[Data under study — start]

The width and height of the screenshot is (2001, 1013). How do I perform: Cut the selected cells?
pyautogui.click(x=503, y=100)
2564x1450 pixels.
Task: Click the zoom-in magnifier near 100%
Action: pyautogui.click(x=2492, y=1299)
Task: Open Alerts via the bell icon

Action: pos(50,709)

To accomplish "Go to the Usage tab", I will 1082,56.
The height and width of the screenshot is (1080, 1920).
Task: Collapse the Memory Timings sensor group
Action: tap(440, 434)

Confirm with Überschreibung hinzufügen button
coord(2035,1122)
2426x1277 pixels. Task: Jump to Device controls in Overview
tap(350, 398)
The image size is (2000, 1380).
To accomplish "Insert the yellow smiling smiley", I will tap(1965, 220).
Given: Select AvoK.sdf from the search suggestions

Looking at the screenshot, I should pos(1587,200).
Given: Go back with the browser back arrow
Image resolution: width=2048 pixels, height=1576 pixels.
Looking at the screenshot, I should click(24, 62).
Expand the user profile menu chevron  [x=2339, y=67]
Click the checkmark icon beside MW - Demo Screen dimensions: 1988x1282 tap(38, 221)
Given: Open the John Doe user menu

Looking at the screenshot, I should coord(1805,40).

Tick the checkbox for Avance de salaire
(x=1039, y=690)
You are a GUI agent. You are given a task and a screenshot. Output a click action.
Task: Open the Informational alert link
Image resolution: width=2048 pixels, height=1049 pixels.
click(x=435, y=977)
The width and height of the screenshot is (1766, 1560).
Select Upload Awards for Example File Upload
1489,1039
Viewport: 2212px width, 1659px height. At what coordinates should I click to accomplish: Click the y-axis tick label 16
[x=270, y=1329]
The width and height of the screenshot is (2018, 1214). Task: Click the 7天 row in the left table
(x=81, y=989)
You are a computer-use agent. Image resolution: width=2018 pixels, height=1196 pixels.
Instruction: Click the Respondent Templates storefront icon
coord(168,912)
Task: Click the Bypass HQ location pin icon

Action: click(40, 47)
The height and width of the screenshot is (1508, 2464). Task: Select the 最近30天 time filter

[Data under study — finish]

▸ How to complete this task: Please say how many lines in the entries hold the string "agent". Give only the number.

▸ Solution: 2